**TASK PROMPT**
The answer is an exact repetition of every entry, with all images left out.

%%

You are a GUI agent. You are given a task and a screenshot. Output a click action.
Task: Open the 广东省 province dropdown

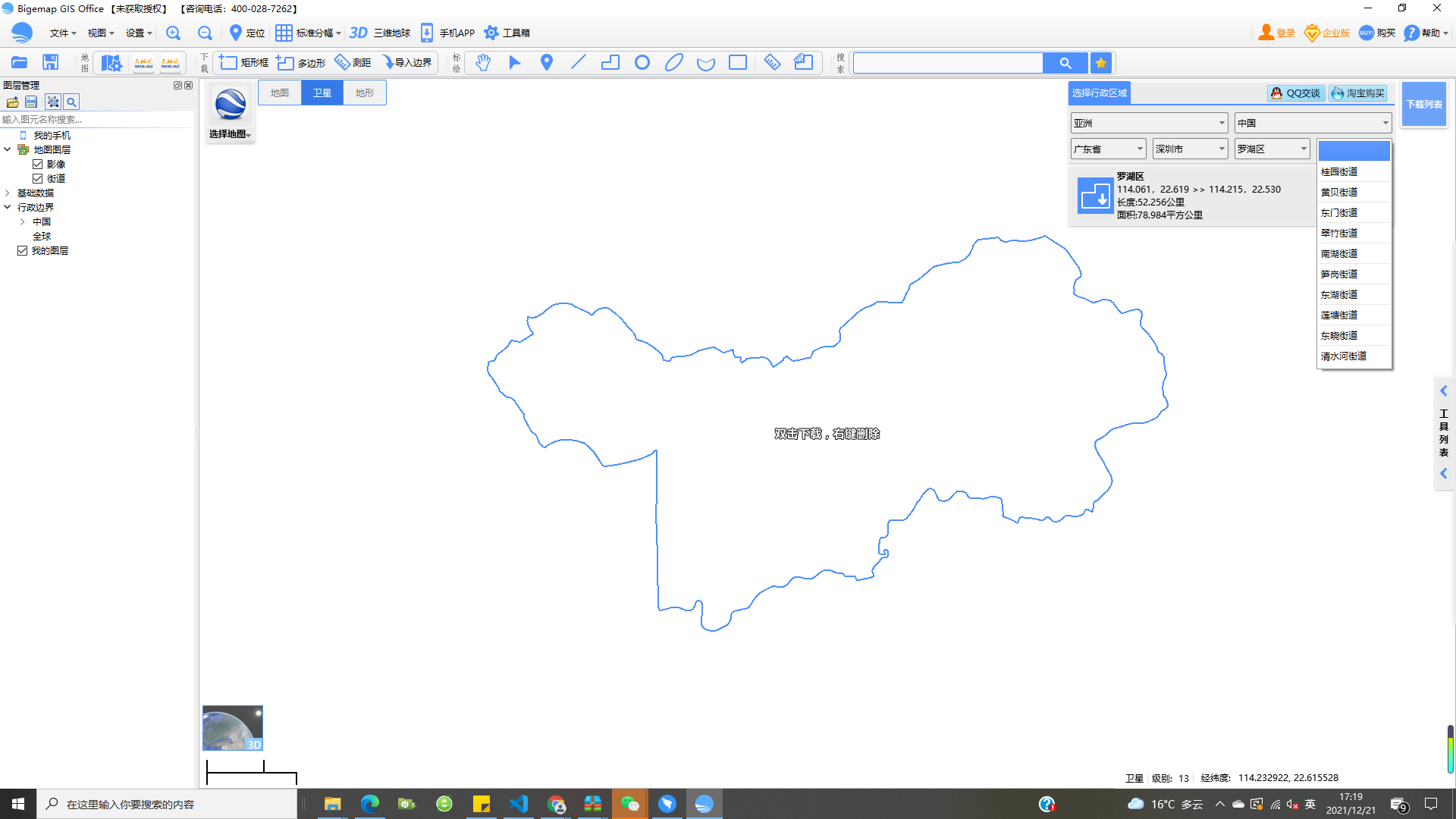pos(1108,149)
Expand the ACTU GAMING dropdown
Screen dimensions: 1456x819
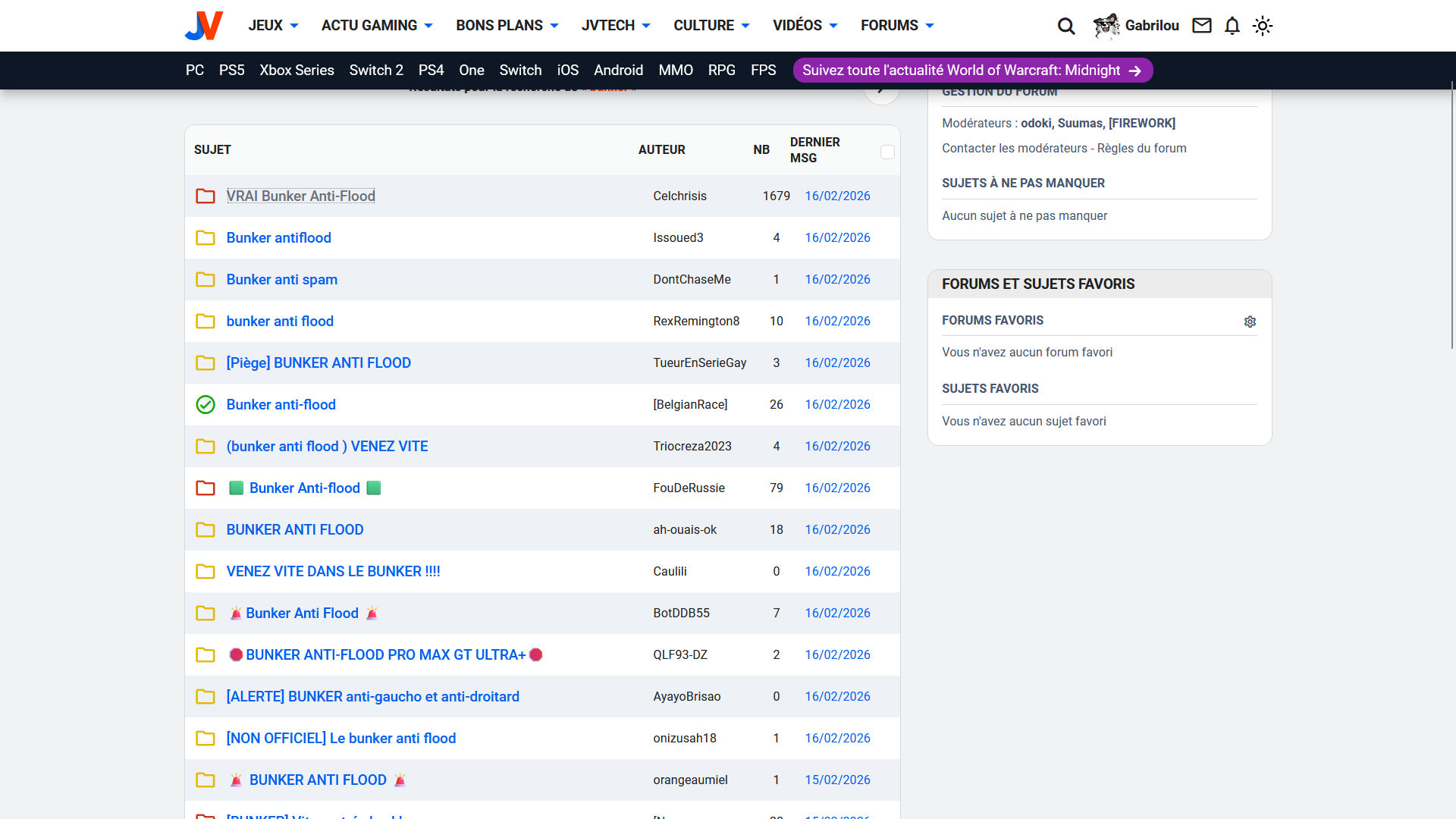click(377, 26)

%%

**OUTPUT FOR THIS EXERCISE**
You are a GUI agent. You are given a task and a screenshot. Output a click action.
Task: Open the 广东省 province dropdown

pos(1108,149)
Expand the ACTU GAMING dropdown
Screen dimensions: 1456x819
click(377, 26)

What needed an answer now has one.